> _TASK PROMPT_
For this exercise, restate word for word only the lines from the first line of the data to the line containing "Given: Click the Tasks clipboard icon".

> _DATA SHOWN_
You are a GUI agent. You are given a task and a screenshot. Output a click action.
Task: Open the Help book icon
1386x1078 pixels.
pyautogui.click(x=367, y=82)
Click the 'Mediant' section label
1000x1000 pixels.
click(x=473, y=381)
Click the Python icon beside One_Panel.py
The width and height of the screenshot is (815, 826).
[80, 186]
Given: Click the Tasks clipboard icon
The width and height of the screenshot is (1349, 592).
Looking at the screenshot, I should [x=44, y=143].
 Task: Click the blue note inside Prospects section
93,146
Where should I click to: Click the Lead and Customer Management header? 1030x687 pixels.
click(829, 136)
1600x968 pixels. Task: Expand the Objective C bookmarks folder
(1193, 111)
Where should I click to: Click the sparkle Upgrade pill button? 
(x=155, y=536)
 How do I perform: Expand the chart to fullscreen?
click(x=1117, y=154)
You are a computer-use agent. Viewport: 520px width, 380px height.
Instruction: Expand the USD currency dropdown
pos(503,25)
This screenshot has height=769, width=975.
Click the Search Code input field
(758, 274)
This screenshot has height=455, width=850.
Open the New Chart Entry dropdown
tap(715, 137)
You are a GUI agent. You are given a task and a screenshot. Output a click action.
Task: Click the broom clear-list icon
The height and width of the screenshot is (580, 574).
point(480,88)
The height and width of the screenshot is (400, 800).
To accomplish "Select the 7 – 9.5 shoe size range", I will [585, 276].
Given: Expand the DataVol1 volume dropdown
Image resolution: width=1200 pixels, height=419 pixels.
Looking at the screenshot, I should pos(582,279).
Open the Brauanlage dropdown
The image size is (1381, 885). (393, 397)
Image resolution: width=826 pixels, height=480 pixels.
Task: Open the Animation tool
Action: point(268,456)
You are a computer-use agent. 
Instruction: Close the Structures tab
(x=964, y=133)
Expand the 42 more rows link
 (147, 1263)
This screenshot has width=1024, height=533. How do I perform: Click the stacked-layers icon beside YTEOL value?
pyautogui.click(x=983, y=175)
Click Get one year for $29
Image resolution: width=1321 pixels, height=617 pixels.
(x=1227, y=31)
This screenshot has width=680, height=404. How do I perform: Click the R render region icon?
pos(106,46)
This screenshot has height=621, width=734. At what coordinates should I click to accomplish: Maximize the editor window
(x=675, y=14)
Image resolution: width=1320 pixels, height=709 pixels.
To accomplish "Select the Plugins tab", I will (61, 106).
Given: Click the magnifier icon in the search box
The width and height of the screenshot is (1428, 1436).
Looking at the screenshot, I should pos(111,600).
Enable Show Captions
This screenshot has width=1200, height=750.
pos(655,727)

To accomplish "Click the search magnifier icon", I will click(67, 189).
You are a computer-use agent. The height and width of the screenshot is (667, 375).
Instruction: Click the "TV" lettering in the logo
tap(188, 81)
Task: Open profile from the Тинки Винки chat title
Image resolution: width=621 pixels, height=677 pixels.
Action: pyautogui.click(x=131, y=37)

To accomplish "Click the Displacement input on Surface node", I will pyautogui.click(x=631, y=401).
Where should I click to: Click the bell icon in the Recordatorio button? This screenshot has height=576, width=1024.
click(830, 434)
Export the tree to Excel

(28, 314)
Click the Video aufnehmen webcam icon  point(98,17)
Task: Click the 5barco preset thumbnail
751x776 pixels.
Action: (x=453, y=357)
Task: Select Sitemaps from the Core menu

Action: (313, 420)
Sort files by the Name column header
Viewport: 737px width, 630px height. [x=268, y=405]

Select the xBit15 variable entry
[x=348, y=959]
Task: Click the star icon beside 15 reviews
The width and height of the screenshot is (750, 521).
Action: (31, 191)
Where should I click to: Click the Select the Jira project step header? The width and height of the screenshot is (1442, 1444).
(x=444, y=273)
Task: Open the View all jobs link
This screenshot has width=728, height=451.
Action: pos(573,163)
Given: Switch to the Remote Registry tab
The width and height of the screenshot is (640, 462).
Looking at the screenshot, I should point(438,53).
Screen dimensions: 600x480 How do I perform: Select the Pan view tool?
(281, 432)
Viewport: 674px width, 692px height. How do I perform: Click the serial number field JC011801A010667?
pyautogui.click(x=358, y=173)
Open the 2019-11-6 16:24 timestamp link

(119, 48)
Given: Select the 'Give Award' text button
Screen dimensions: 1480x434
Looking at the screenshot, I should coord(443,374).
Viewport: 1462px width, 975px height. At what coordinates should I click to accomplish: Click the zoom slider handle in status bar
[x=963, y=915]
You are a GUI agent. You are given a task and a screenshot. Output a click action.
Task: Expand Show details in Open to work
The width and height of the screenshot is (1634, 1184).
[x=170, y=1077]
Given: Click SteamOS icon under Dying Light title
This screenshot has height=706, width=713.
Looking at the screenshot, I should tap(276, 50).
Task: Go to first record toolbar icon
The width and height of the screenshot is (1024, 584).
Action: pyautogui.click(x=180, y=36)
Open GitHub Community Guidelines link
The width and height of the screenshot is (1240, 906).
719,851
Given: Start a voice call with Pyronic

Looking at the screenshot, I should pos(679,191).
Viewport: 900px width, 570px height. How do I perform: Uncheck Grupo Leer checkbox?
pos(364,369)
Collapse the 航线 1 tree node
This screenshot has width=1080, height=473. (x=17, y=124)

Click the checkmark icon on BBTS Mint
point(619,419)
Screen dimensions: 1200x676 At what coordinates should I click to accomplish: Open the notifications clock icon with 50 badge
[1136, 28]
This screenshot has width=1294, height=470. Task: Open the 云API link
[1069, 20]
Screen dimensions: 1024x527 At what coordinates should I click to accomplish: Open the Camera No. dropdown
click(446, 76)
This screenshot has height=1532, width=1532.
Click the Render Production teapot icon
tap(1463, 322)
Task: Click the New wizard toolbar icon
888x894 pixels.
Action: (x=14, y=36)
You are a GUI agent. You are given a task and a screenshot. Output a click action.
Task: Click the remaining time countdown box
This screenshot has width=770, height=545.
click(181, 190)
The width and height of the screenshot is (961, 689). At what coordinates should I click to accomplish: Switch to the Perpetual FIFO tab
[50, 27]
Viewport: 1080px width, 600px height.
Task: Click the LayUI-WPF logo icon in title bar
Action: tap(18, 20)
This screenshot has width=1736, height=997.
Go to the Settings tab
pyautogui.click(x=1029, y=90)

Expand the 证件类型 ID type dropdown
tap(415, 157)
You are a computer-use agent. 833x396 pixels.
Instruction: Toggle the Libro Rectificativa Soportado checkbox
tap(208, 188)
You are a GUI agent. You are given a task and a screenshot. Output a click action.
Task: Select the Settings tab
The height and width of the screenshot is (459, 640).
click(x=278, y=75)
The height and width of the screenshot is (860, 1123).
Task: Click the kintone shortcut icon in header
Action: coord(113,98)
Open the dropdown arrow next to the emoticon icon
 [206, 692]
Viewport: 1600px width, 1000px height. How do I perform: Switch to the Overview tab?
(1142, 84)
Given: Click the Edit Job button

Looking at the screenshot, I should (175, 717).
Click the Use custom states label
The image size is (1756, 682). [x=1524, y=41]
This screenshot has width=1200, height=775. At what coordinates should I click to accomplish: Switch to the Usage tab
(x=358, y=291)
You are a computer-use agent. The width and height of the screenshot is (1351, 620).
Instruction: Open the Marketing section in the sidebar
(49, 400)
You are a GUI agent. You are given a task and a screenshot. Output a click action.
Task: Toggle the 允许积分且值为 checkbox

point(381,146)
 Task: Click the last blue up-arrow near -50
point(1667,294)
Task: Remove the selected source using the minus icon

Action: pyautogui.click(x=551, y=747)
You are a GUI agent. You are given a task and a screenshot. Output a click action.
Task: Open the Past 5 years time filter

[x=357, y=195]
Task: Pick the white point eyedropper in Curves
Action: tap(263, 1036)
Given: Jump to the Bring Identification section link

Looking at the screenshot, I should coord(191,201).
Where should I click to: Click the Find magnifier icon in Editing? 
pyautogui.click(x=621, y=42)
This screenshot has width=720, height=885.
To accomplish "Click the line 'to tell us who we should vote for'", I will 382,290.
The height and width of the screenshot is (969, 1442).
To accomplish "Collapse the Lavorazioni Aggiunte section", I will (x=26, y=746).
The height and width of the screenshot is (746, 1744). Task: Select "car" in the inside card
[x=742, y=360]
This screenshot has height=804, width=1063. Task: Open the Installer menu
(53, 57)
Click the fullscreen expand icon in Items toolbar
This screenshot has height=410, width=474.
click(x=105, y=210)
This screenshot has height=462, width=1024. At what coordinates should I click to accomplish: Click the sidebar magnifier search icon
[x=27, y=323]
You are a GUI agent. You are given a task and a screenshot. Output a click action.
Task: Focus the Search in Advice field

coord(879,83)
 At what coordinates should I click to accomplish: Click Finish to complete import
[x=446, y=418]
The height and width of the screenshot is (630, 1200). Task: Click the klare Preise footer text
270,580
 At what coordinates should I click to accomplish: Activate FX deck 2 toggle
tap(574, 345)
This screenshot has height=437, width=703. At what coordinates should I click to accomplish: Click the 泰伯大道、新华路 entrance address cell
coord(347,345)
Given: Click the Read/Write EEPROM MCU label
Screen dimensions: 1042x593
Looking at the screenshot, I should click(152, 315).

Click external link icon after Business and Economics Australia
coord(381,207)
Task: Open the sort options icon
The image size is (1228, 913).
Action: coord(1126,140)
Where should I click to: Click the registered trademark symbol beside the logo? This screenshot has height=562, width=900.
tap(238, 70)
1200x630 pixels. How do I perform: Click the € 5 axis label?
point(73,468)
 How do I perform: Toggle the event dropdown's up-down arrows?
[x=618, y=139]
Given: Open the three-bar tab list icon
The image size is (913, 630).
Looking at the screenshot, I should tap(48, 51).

> _EXERCISE SOLUTION_
You are a GUI agent. You are given a task and a screenshot. Output a click action.
Task: Open the Help book icon
1386x1078 pixels.
pyautogui.click(x=367, y=82)
Click the 'Mediant' section label
1000x1000 pixels.
click(x=473, y=381)
Click the Python icon beside One_Panel.py
The width and height of the screenshot is (815, 826).
[80, 186]
Given: Click the Tasks clipboard icon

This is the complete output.